Lord Swartingham breathed heavily and pinned Felix with his coal-black eyes. “I trust you have found a replacement.”

Felix’s neckcloth felt suddenly tight. He ran a finger around the upper edge. “Er, actually, my lord, although, of course, I’ve searched qu-quite diligently, and indeed, all the nearby villages have been almost scoured, I haven’t—” He gulped and courageously met his employer’s eye. “I’m afraid I haven’t found a new secretary yet.”

Lord Swartingham didn’t move. “I need a secretary to transcribe my manuscript for the series of lectures given by the Agrarian Society in four weeks,” he enunciated awfully. “Preferably one who will stay more than two days. Find one.” He snatched up another sheet of paper and went back to reading.

The audience had ended.

“Yes, my lord.” Felix bounced nervously out of the chair and scurried toward the door. “I’ll start looking right away, my lord.”

Lord Swartingham waited until Felix had almost reached the door before rumbling, “Hopple.”

On the point of escape, Felix guiltily drew back his hand from the doorknob. “My lord?”

“You have until the morning after tomorrow.”

Felix stared at his employer’s still-downcast head and swallowed, feeling rather like that Hercules fellow must have on first seeing the Augean stables. “Yes, my lord.”

EDWARD DE RAAF, the fifth Earl of Swartingham, finished reading the report from his North Yorkshire estate and tossed it onto the pile of papers, along with his spectacles.

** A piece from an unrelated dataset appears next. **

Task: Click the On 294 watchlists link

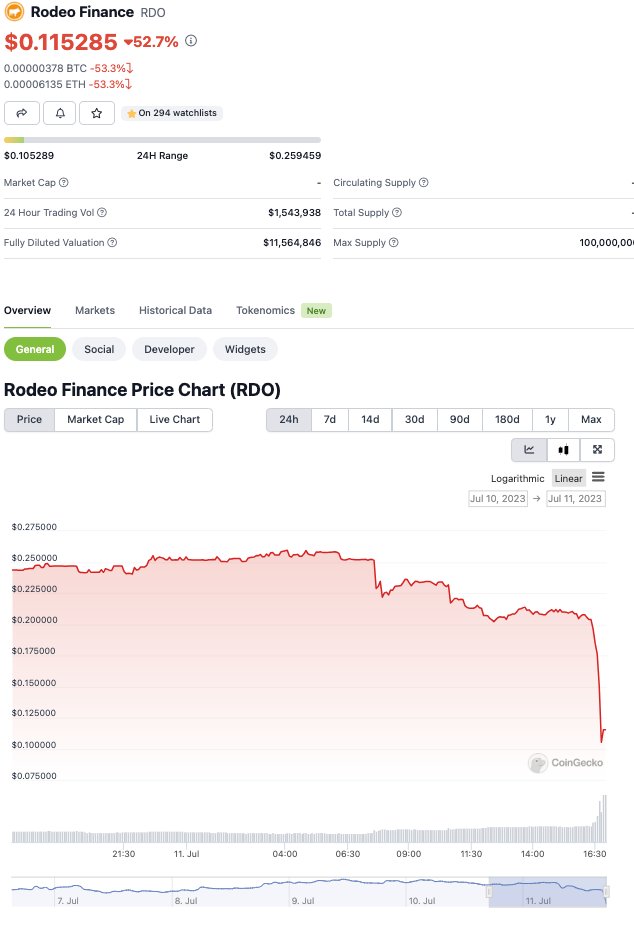Action: 172,113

The light from the window was fading fast and soon would be gone. He rose from his chair and went to look out. The dog got up, stretched, and padded over to stand beside him, bumping at his hand. Edward absently stroked its ears.

This was the second secretary to decamp in the dark of night in so many months. One would think he was a dragon. Every single secretary had been more mouse than man. Show a little temper, a raised voice, and they scurried away. If even one of his secretaries had half the pluck of the woman he had nearly run down yesterday… His lips twitched. He hadn’t missed her sarcastic reply to his demand of why she was in the road. No, that madam stood her ground when he blew his fire at her. A pity his secretaries couldn’t do the same.

He glowered out the dark window. And then there was this other nagging… disturbance. His boyhood home was not as he remembered it.

True, he was a man now. When he had last seen Ravenhill Abbey, he’d been a stripling youth mourning the loss of his family. In the intervening two decades, he had wandered from his northern estates to his London town house, but somehow, despite the time, those two places had never felt like home. He had stayed away precisely because the Abbey would never be the same as when his family had lived here. He’d expected some change. But he’d not been prepared for this dreariness. Nor the awful sense of loneliness. The very emptiness of the rooms defeated him, mocking him with the laughter and light that he remembered.

The family that he remembered.

The only reason he persisted in opening up the mansion was because he hoped to bring his new bride here—his prospective new bride, pending the successful negotiation of the marital contract. He wasn’t going to repeat the mistakes of his first, short marriage and attempt to settle elsewhere. Back then, he’d tried to make his young wife happy by remaining in her native Yorkshire. It hadn’t worked. In the years since his wife’s untimely death, he’d come to the conclusion that she wouldn’t have been happy anywhere they’d chosen to make their home.